Биржевой зал тускнел, вернее не тускнел, а по частям растворялся, исчезал. Взмахнув бумажными лентами, испарились тикеры. Стали прозрачными стены. Он ощутил странную легкость полета… Он… кто он?.. Калейдоскоп перед глазами продолжал бледнеть. Осталась одна яркая цепочка. Она порвалась, мигнула в последний раз, и он перестал существовать…
— Как вы себя чувствуете, мистер Гроппер? — послышался голос Беллоу. Профессор с улыбкой откинул фиксатор, и Гроппер, ворочая слегка онемевшей шеей, встал.
— Что-нибудь не получилось? — автоматически спросил финансист.
— Напротив, все в порядке.
Гроппер обернулся. Первым его ощущением было ощущение водителя, пересевшего из старого, полуразбитого, дребезжащего автомобиля в новый мощный лимузин. Каждое нажатие на педаль акселератора немедленно вызывает пугающе-непривычный взрыв энергии в двигателе.
Старое, больное тело Гроппера, к которому он так привык, со всей сложной системой болей и физических ограничений, вдруг повернулось легко и свободно.
Гроппер взглянул на свои руки. Это были чужие руки. Смуглые, с короткими рыжими волосками, с незнакомым золотым перстнем. Ногти были коротко острижены. На мизинце видна была крошечная заусеница. Гроппер надавил на нее ногтем большого пальца другой руки. Стало больно. Ему, Гропперу, стало больно от чужой заусеницы. Он нагнул голову и увидел на себе серый ворстедовый костюм. Знакомый материал. Он только что где-то его видел. Ага, на помощнике профессора, на этом Кристофере, как там его. Серый ворстед. Как называется такой цвет? Ага, цвет древесного угля.

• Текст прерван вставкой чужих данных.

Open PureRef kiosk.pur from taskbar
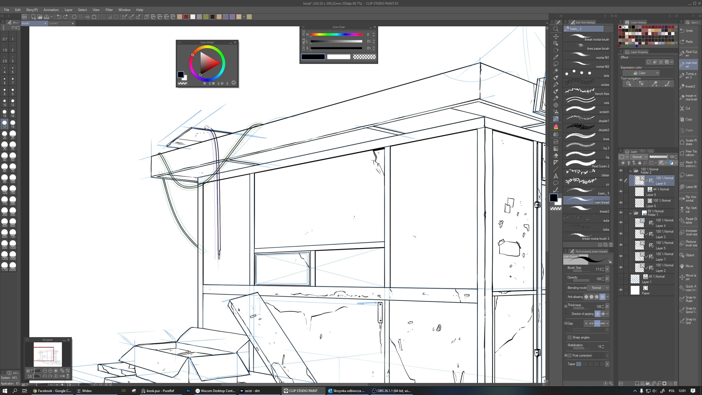The image size is (702, 395). click(x=158, y=391)
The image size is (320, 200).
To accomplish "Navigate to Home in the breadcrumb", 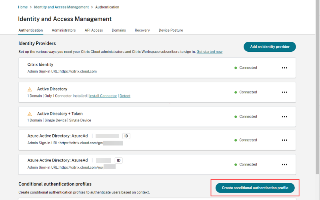I will click(23, 7).
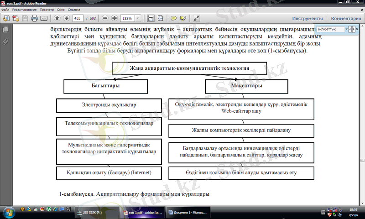Zoom out with the minus button
Image resolution: width=365 pixels, height=219 pixels.
pyautogui.click(x=104, y=18)
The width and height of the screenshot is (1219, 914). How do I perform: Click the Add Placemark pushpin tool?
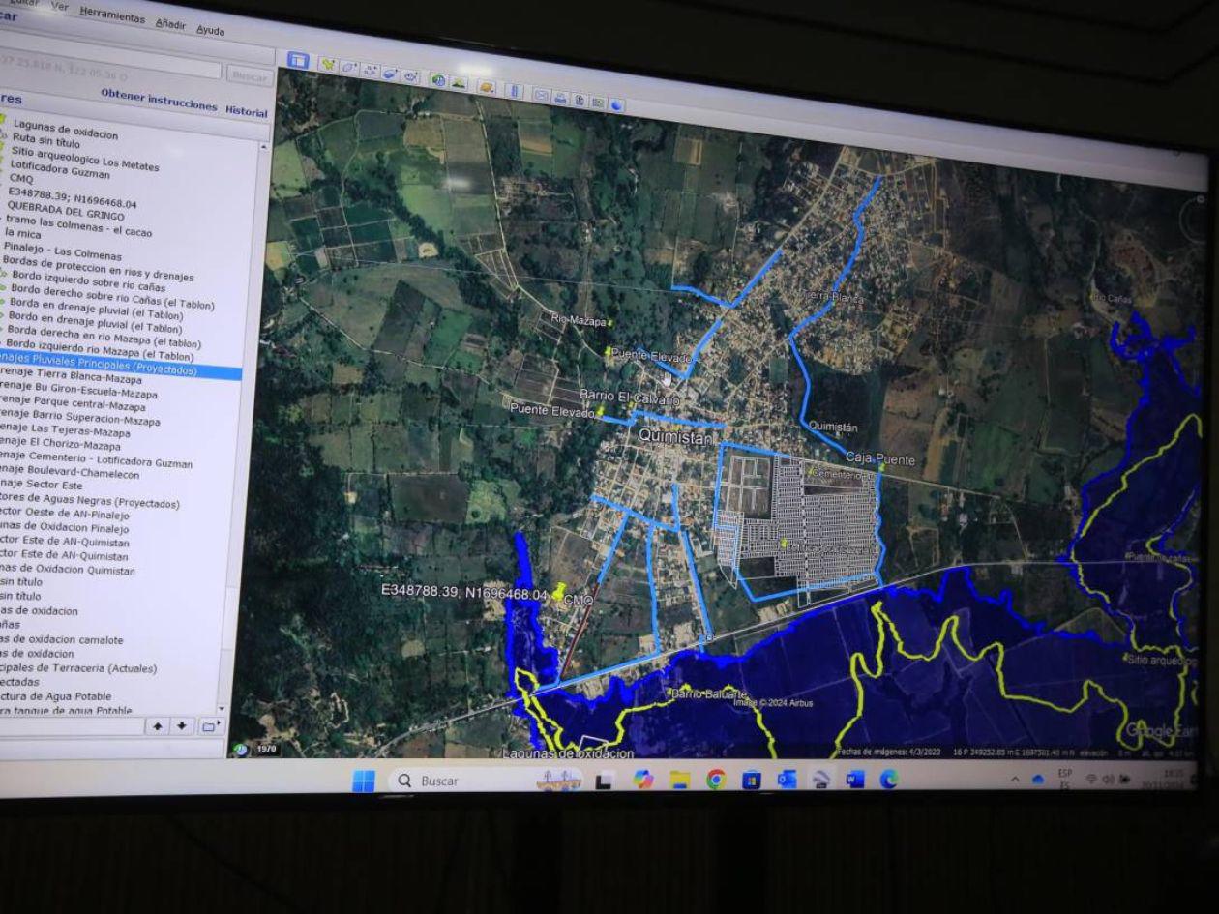coord(328,65)
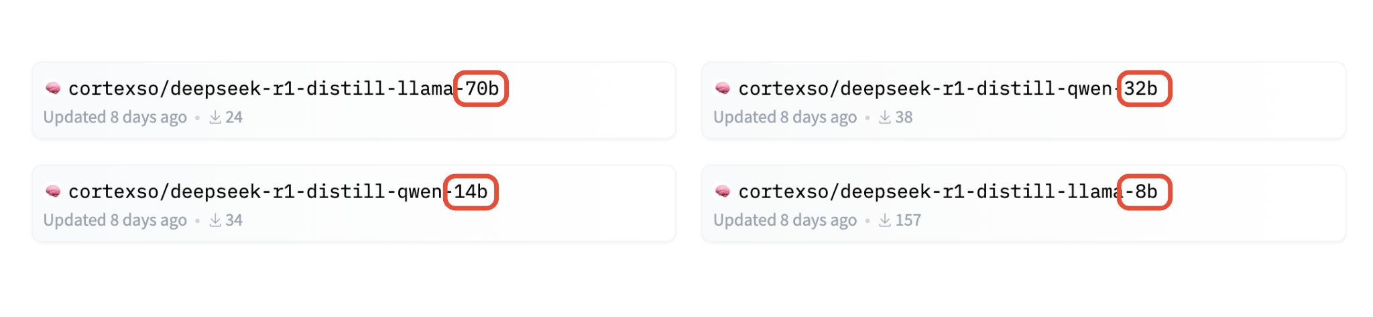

— Послушайте, профессор, — сказал Гроппер и вздрогнул. Голос его звучал странно, хотя и не казался незнакомым. — Где ваш помощник?
Беллоу весело засмеялся:
— Видите ли, о Крисе сейчас нельзя говорить в единственном числе. Частично он находится вот здесь, — профессор похлопал рукой по металлическому сферическому кожуху на аппарате, — сдал, так сказать, свой мозг в камеру хранения, частично же он некоторым образом в вас.
— Во мне? — крикнул Гроппер.
— Вот зеркало, повернитесь.
Из дешевого, в деревянной раме зеркала, в правом верхнем углу которого амальгама отделилась от стекла и застыла тусклыми блестками, на Гроппера смотрел помощник профессора. В отлично сидящем темно-сером костюме. От братьев Брукс, вспомнил Гроппер. Лицо казалось спокойным, лишь зрачки ярко блестели от волнения. Гроппер сделал шаг навстречу зеркалу, и Кристофер тоже шагнул вперед. Нерешительно, осторожно Гроппер поднял руку. Кристофер ответил тем же. Шестидесятивосьмилетний финансист, президент четырех банков, член правления двадцати трех компаний, обладатель сорока миллионов долларов, человек, пожать руку которого считали за честь министры, высунул язык. Язык был ярко-розовый.
Кристофер Хант, тридцати семи лет, никому не известный помощник никому не известного профессора, в свою очередь, выставил язык знаменитому финансисту. Гроппер показал ему фигу. Хант выставил ему другую. Гроппер сказал:
— Убирайтесь к черту!
Человек в зеркале незамедлительно открыл рот. По всей видимости, он произнес те же самые слова.